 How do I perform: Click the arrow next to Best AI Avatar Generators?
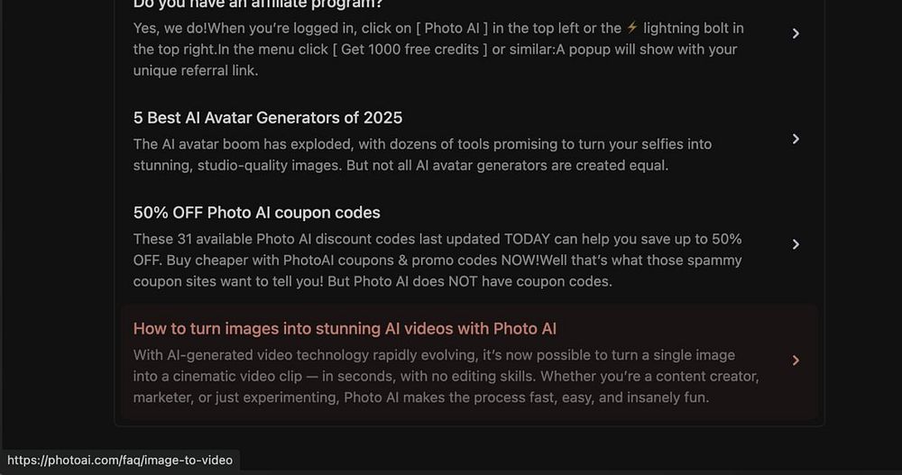pyautogui.click(x=796, y=139)
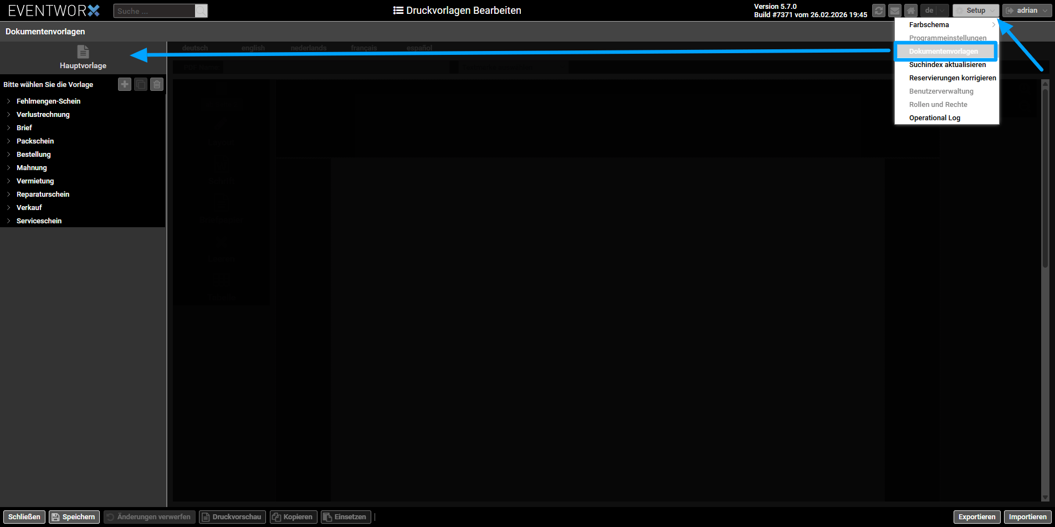Click the Hauptvorlage document icon
The width and height of the screenshot is (1055, 527).
point(83,52)
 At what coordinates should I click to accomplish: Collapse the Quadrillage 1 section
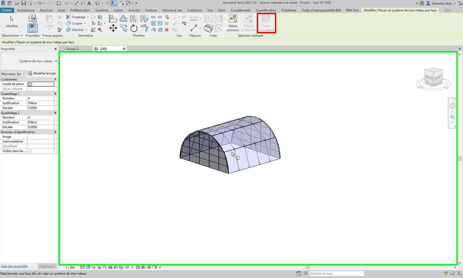(55, 94)
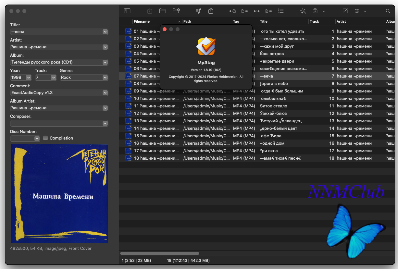
Task: Enable the Compilation checkbox
Action: point(45,138)
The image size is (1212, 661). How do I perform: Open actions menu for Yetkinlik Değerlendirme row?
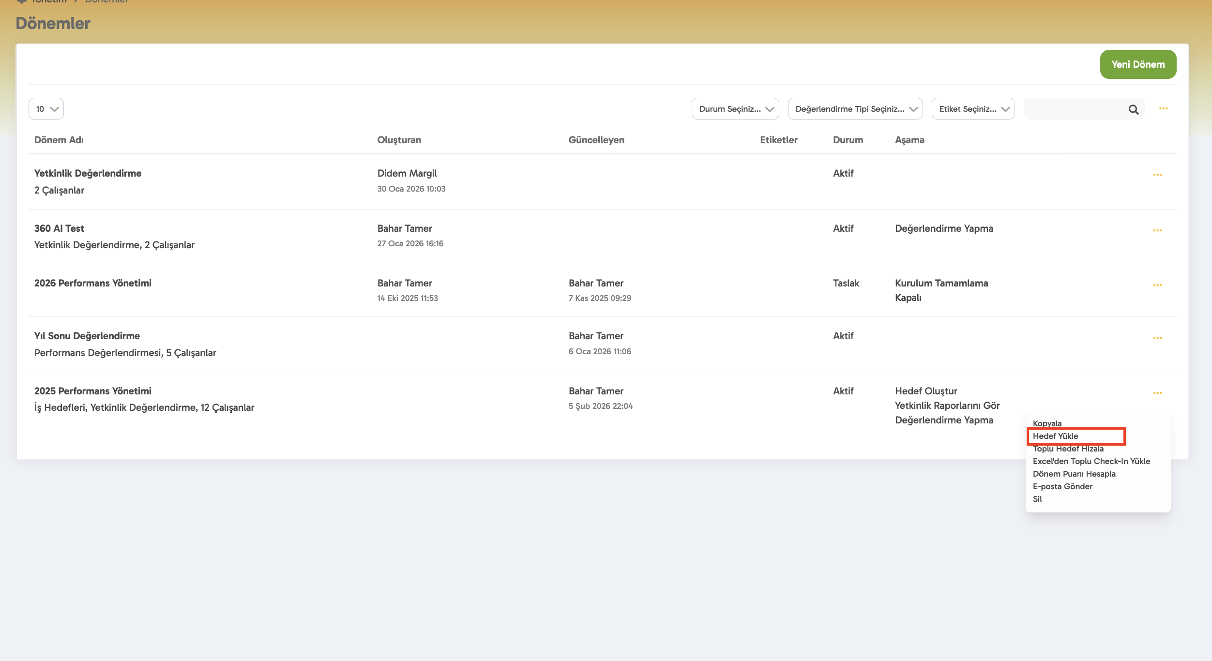[x=1157, y=175]
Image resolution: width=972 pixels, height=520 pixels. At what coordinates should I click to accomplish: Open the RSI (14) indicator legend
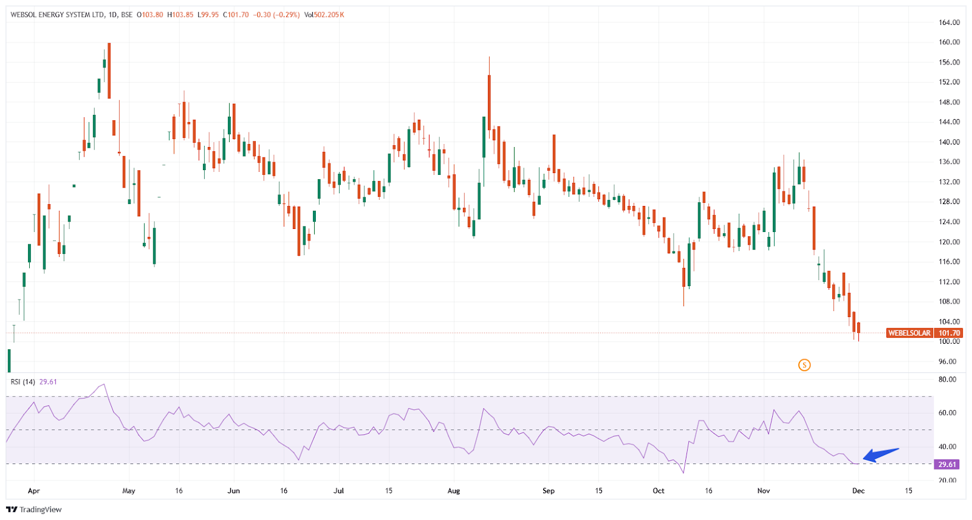click(23, 381)
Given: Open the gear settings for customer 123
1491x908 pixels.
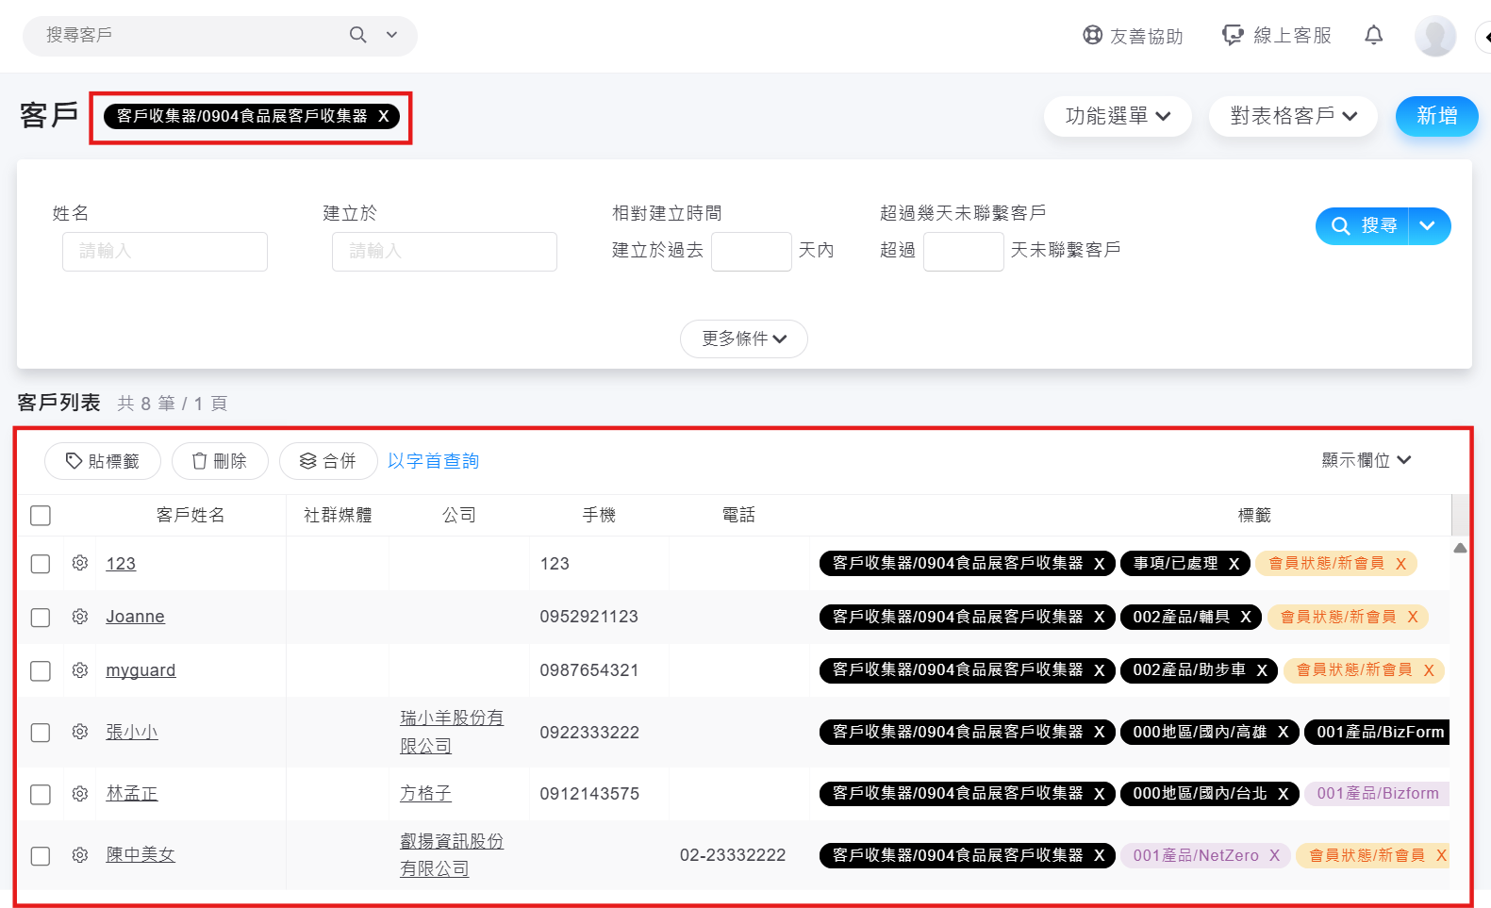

+===+

Your objective
Can you copy out every line of the items above word for word, leaving out the pictures?

Result of this exercise
 How do I perform: Click the arrow next to Best AI Avatar Generators?
pyautogui.click(x=796, y=139)
Click the Hauptvorlage document icon
The width and height of the screenshot is (1055, 527).
point(83,52)
 At what coordinates should I click to accomplish: Collapse the Quadrillage 1 section
(55, 94)
Task: Enable the Compilation checkbox
Action: point(45,138)
The image size is (1212, 661). How do I perform: Open actions menu for Yetkinlik Değerlendirme row?
[x=1157, y=175]
Image resolution: width=972 pixels, height=520 pixels. At what coordinates should I click to accomplish: Open the RSI (14) indicator legend
click(23, 381)
Given: Open the gear settings for customer 123
1491x908 pixels.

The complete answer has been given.